Fintech Raisin: Retail Savers Aren’t Safe as ECB Goes Negative with Rates

Raisin, a Fintech platform that allows users to find the best savings interest rate regardless of location, has issued a statement on the European Central Bank’s (ECB) move to drive rates lower. Raisin, commenting on the EBCs recent rate cut, said that “tensions abroad and at home hinder EU planning [and] pressure spurs talk of recession.”

As quantitative easing returns and negative interest rates impact savers, Raisin says more people are looking to Fintechs for solutions.

Dr. Tamaz Georgadze, CEO of Raisin, said his platform is experiencing increasing demand for services.

“[Our platform] enables financial institutions to deliver better rates to their customers, and to avoid penalties by reducing their excess cash — for instance by making our third-party deposit offers available on their own platforms.”

Raisin states that Brexit drama and economic uncertainties in Europe are having an impact.

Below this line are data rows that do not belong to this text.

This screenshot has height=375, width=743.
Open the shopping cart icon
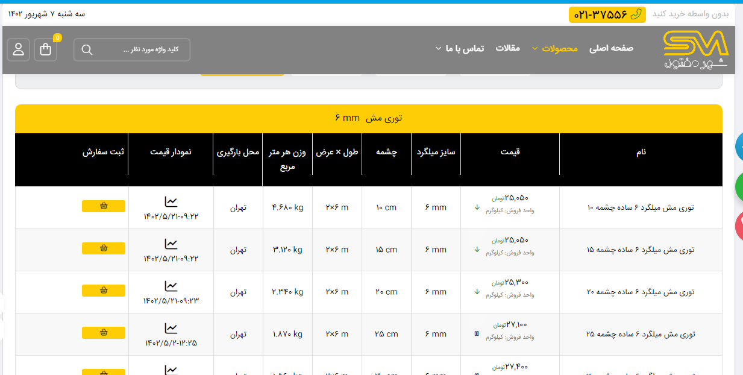click(x=46, y=49)
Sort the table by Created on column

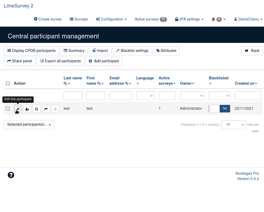[x=246, y=83]

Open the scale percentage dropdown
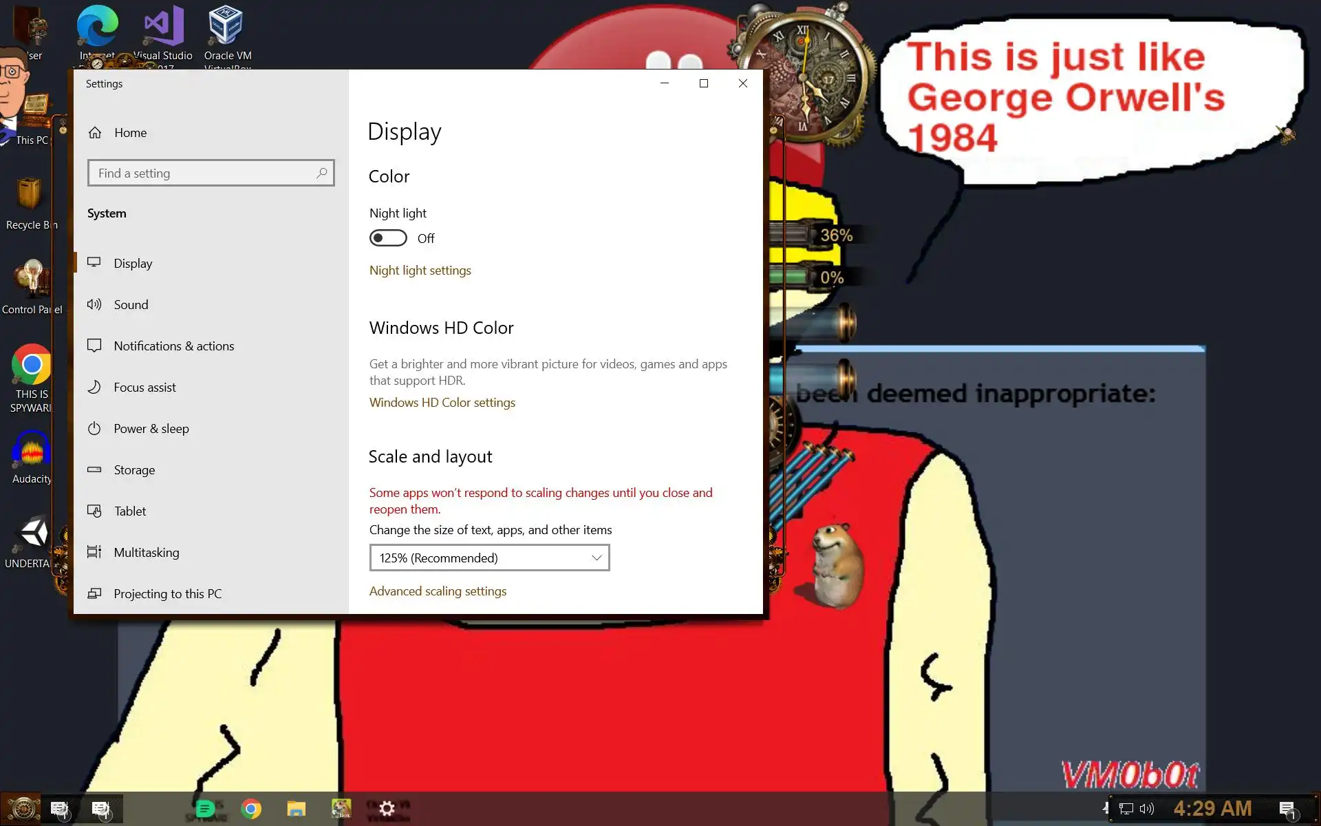coord(489,558)

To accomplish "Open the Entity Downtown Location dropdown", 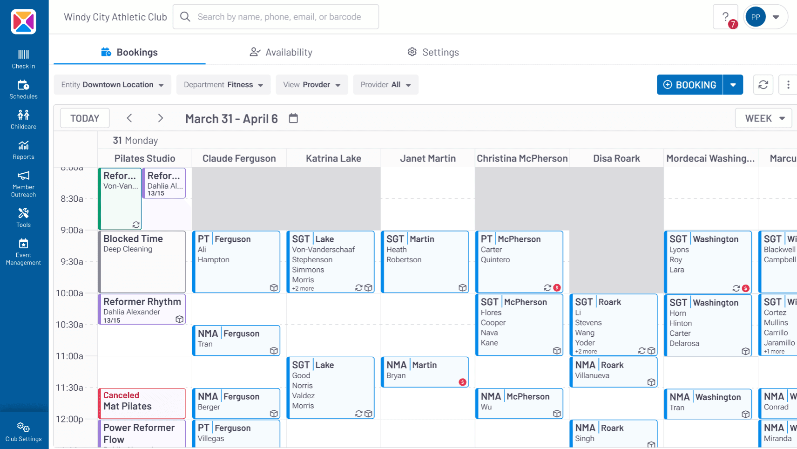I will [x=112, y=84].
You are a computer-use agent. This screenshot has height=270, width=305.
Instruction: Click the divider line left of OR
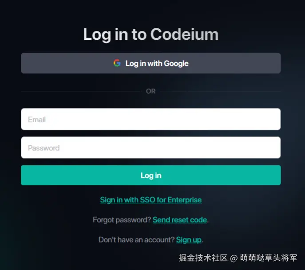tap(81, 91)
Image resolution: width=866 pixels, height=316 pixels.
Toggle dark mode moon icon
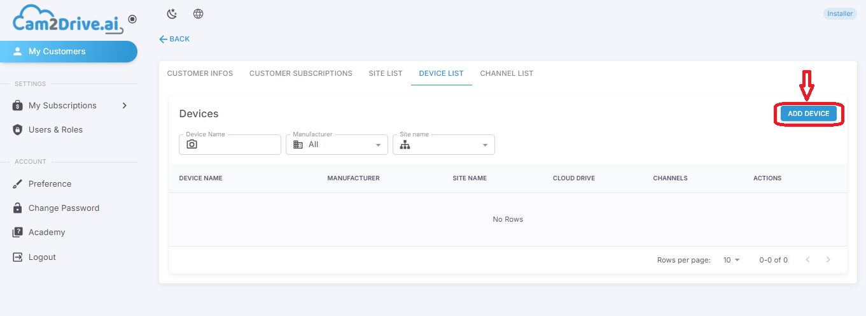pos(171,14)
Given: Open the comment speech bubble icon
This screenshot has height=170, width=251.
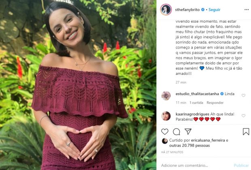Looking at the screenshot, I should 177,132.
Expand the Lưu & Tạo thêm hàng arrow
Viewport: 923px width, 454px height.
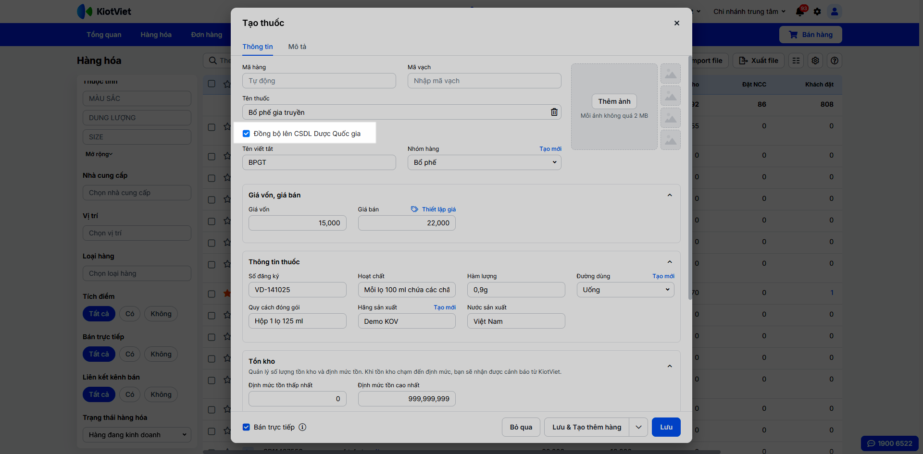638,427

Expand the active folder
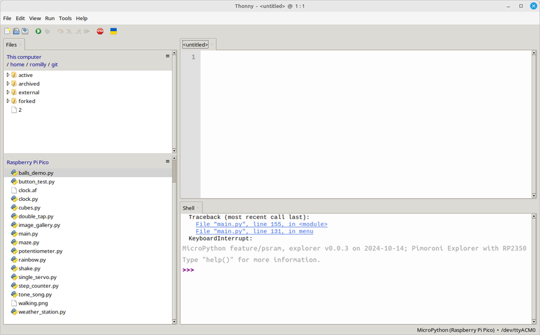point(8,75)
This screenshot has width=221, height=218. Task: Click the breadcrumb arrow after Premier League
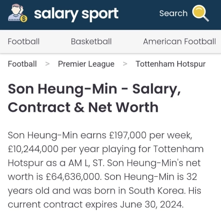(x=125, y=64)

The trade ware between China and the US doesn’t help.

In the EU’s largest economy, Germany, exports are being hit hard by the trade war and there are indications of a coming recession.

“While the ECB extends its negative interest penalties still further, despite mounting concerns about the strategy, the unpredictable political situations both in Britain and between China and the United States present new challenges to long-term planning for European governments,” states Raisin.

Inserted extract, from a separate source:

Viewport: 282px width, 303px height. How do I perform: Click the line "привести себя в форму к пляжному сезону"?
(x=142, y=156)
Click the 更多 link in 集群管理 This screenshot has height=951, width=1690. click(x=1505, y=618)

Regarding retail savings rates, 12 European countries are under 0.2%. Banks, on average, are offering customers less than 0.3% interest.

France and Belgium both continued their upward trends, while Finland, as well as the UK, Romania, Czech Republic and Poland outside the EU zone, all showed significantly higher retail rates than elsewhere in Europe, from 0.99% and up.

Raisin says that both France’s and the Netherlands’ higher retail rates, at a “notable variance from the rest of Western Europe, represent state subsidies to savings plans and real-estate-related savings respectively, and are thus not actual outliers but, in effect, statistical disturbances.”

Germany, after several flat months, has fallen to 0.1% (-20 bps from one year ago), with Ireland, already at the bottom, now even further down at 0.03%, and Spain still hovering at a dismal 0.04%.

Portugal, Belgium, Austria, Slovenia, and Lithuania, plus outside the Eurozone Sweden, Denmark, Hungary, and Bulgaria, are also all under 0.2%.

Slovakia took a big hit dropping -61 basis points, Cyprus extended its decline, and Estonia flattened out again after a recent upward bounce. Luxembourg’s rates meanwhile continued on a rollercoaster, up 175% from one month to the next, half a year ago, then down 27%, and now up 26 bps (+433%) in the ECB’s most recent data (June).